Parents stand up for Stonebridge
Throughout the budget process, one of the items that received considerable negative reaction from parents related to a line item that proposed to restructure Stonebridge Elementary, in Stillwater, in order to save $51,000.
Stonebridge Elementary is set up differently than other district elementary schools in that the school's kindergarten and first grade classes function under a model which has students work with paraprofessionals, in smaller groups, for nearly of half of their day.
Several students and parents spoke during Thursday's public comment portion of the meeting to address Stonebridge's importance.
Stillwater City Hall was filled to capacity with attendants wearing "Standup for Stonebridge" buttons.
"The basic building blocks of our leadership skills came from the paraprofessionals," said Collin Peters, a former Stonebridge Elementary student and current Stillwater Junior High student. "It was the paraprofessionals who set the students on a path to success."
Several current Stonebridge Elementary students also addressed School Board.
"Why do you want to change our school," said Stonebridge Elementary third grader Grace Gabriel. "We don't want to lose our paras - the school would not be the same.
"Please believe in Stonebridge."
Initially School Board had intended to restructure Stonebridge Elementary to mirror other district elementary schools. However, after several meetings, School Board ultimately compromised with parents to give the school to transition before restructuring the model.

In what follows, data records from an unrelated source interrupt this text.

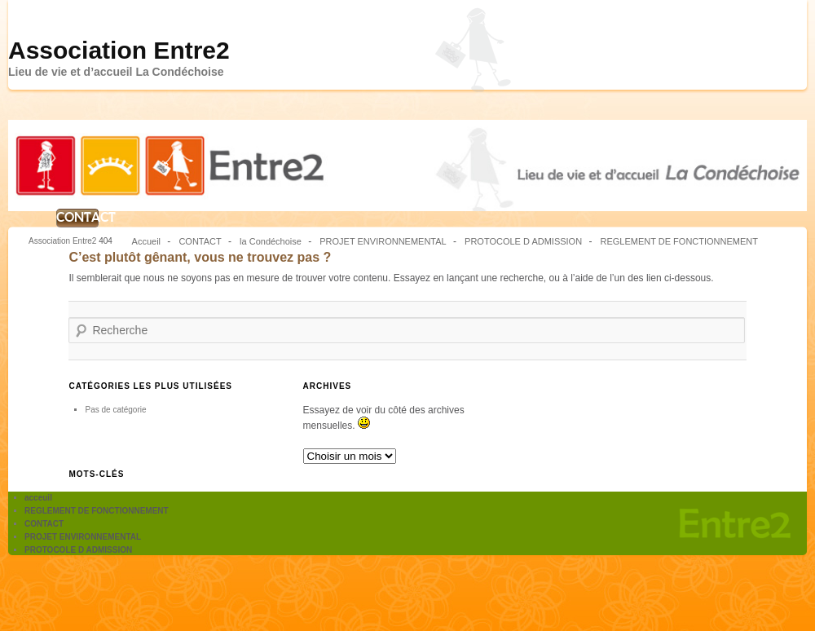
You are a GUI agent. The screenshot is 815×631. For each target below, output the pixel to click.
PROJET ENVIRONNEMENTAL (382, 241)
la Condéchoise (271, 241)
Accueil (146, 241)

However, School Board did cut the allocated $51,000 in funding to the school.
Budget process not done
Even though District 834 School Board did approve the $6.3 million in cuts, the budget process is far from over.
Over the next two years, District 834 could see additional shortfall and require additional cuts.
District 834 could still potentially see $8.5 million in cuts for the 2013-14 school year.
Additionally, if the district's levy is not renewed in 2013, the district would have to cut an additional $14 million in cuts.
However, if the levy should be renewed at its maximum, District 834 would only face between $3 million and $4 million in cuts.
School Board members said they need parents to step up to prevent this from happening.
"We need you to keep that passion going," School Board chairman George Dierberger said. "We're going to need your help and support as we move forward."
Lunn said he realizes that this entire budget process has been a difficult one for everyone involved and moving forward, the district will work hard to not be back in this place again.
"We're going to keep looking for possible ways to reinvent our schools," he said. "We're going to work hard to regain your trust and get this turned around as best we can."